CHECK YOUR UNDERSTANDING:
1. Reproduce the Morgan Stanley article exactly, starting with "Morgan Stanley Wants" and going on through "its youngest employees.".
2. How would you put this sentence from the Morgan Stanley article into Spanish: "It’s the latest sound bite to indicate that the high-powered investment bank is extremely wary of a hybrid work schedule for its employees — and especially for its youngest employees."
3. Do these statements agree with the Morgan Stanley article? Answer yes or no for each, quoting the deciding words. (a) Morgan Stanley has mandated a return to the five-day, in-person workweek. (b) Morgan Stanley has 70,000 employees. (c) Chris O’Dea is the CEO of Morgan Stanley.

Morgan Stanley Wants Young Employees Back in the Office. So Why Won’t They Mandate It?
The Wall Street vs. WFH saga rages on
“If you’re 21 to 35, you are nuts not to be in the office all the time.”
That’s Chris O’Dea, a managing director at Morgan Stanley, unplugged during a recent conference call within the company. It’s the latest sound bite to indicate that the high-powered investment bank is extremely wary of a hybrid work schedule for its employees — and especially for its youngest employees.
Morgan Stanley hasn’t mandated a return to the five-day, in-person workweek like Goldman Sachs or JPMorgan Chase. But over the summer, it urged its 70,000 employees to come back in some capacity after Labor Day, and throughout much of this year, quotes from CEO James Gorman have made it clear that an employee probably shouldn’t push his or her luck on working from home.
“Make no mistake about it,” Gorman said earlier this year. “We do our work inside Morgan Stanley offices, and that’s where we teach, that’s where our interns learn, that’s how we develop people … If you can go into a restaurant in New York City, you can come into the office.”

RECORDS:
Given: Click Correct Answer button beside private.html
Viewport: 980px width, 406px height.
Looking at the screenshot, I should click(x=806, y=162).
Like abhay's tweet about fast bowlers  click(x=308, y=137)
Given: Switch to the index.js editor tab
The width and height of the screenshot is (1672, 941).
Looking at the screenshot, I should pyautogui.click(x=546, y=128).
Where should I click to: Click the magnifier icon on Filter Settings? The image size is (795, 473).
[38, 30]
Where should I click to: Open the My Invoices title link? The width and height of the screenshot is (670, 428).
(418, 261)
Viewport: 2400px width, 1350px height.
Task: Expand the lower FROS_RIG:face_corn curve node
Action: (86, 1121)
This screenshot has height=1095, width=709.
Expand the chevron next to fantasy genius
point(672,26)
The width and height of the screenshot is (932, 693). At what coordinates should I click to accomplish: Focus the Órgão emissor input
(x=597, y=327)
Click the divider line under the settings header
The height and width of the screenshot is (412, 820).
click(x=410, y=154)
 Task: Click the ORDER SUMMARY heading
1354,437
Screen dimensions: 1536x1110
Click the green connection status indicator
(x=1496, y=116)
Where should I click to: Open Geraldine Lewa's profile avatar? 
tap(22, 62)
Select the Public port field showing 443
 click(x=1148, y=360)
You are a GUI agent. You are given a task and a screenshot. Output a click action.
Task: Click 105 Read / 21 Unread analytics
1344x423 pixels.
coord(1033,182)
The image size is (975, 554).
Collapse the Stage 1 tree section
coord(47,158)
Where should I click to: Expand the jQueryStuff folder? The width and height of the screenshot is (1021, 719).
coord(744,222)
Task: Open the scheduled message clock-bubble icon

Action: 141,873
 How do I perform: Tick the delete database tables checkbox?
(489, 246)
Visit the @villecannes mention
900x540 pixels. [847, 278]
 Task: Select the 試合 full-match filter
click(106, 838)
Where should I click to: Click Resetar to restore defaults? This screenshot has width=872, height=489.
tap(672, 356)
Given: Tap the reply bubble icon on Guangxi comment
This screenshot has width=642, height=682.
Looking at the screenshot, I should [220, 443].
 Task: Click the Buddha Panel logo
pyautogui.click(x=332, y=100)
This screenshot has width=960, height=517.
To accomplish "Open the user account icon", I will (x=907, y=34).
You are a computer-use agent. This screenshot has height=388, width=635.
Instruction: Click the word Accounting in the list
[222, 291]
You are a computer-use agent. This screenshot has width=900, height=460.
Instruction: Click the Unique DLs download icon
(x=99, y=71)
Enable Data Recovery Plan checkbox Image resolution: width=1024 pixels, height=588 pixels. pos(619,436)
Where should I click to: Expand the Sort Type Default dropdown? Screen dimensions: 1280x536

SET OF ANSWERS:
1.
Morgan Stanley Wants Young Employees Back in the Office. So Why Won’t They Mandate It?
The Wall Street vs. WFH saga rages on
“If you’re 21 to 35, you are nuts not to be in the office all the time.”
That’s Chris O’Dea, a managing director at Morgan Stanley, unplugged during a recent conference call within the company. It’s the latest sound bite to indicate that the high-powered investment bank is extremely wary of a hybrid work schedule for its employees — and especially for its youngest employees.

2. Es la declaración más reciente que indica que el poderoso banco de inversión recela mucho de un horario de trabajo híbrido para sus empleados, y en especial para sus empleados más jóvenes.

3.
(a) No: "Morgan Stanley hasn’t mandated a return to the five-day, in-person workweek like Goldman Sachs or JPMorgan Chase."
(b) Yes: "it urged its 70,000 employees to come back in some capacity after Labor Day"
(c) No: "Chris O’Dea, a managing director at Morgan Stanley"